We wtorek (20.04) po godzinie 16.00 na posesję w miejscowości Stary Bazanów (powiat rycki), gdzie odnaleziono pojemniki zawierające podejrzane substancje przyjechała policja i dwa zastępy straży pożarnej: PSP Ryki oraz OSP Stary Bazanów. Po nich na miejscu pojawił się także zastęp ratownictwa chemicznego SGRChem EKO “Lublin – 1” i przedstawiciele Wojewódzkiej inspekcji Ochrony Środowiska w Lublinie.

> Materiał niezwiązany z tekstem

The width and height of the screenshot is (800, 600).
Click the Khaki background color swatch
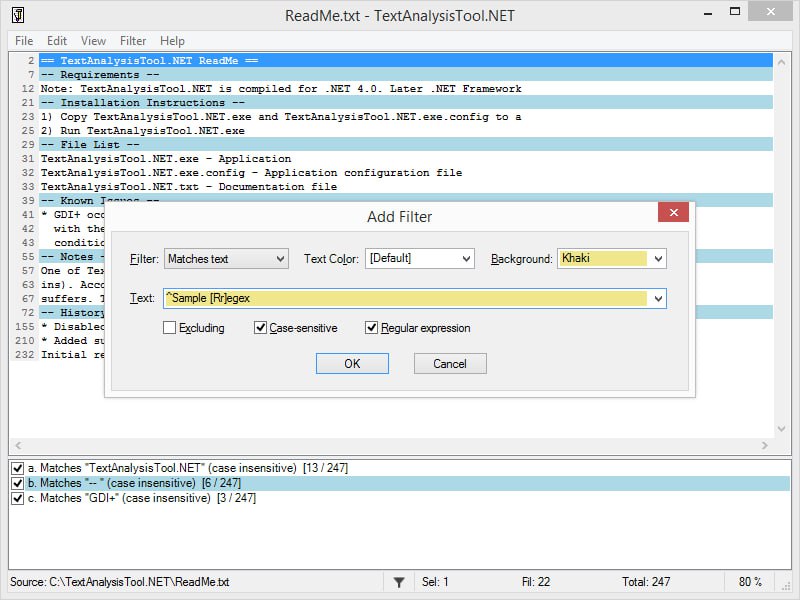pyautogui.click(x=603, y=259)
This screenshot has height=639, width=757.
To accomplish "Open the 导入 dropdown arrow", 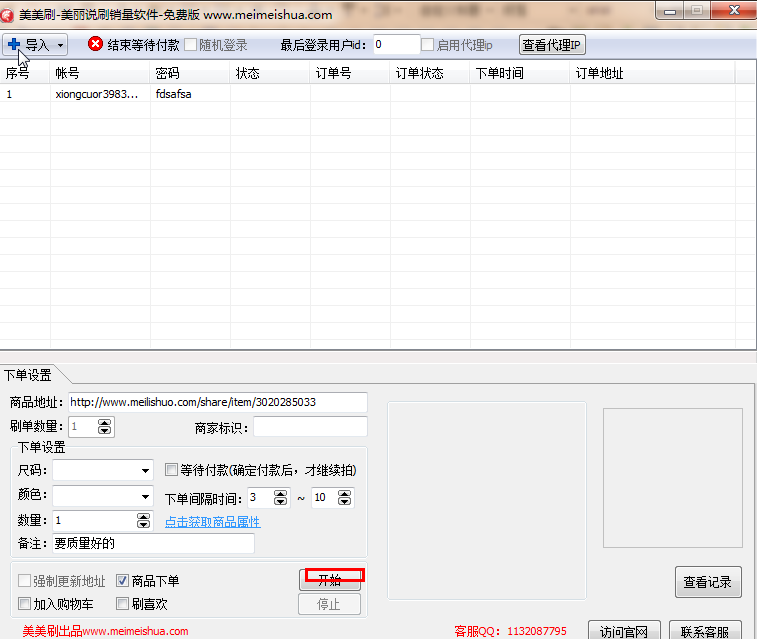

Podejrzane pojemniki znajdowały się w naczepie oraz, jak się później okazało, w budynku gospodarczym. Na terenie posesji na ziemi były widoczne ślady rozlanych cieczy. Część z nich spływała do pobliskiego rowu.
Na miejscu nie było właściciela posesji. Nikt nie był w stanie określić co znajduje się w tych zbiornikach. Straż pożarna w asyście policji pobrała próbki zawartości zbiorników do badań.
Mieszkańcy okolicy zastanawiają się czy odnalezione substancje nie zanieczyszczają gleby. I czy przebywanie w pobliżu tego miejsca i rowu, do którego spływa część substancji nie odbije się negatywnie na ich zdrowiu.
– Wiemy, że w rowie płynie jakaś substancja – mówią mieszkańcy. – Coś się dzieje, ale nie wiemy co to jest, skąd dokładnie płynie, ani kto i dlaczego to wylał. Wiemy, że coś jest ale nie wiemy co. Mamy sezon wiosenny, nie wiadomo czy to opryski czy co. Wiadomo, z pól wszystko teraz spływa. Nie wiadomo od kogo to idzie, ale śmierdzi. Najbardziej czuć to z rana i wieczorem, jak się rosa pojawia – dodają.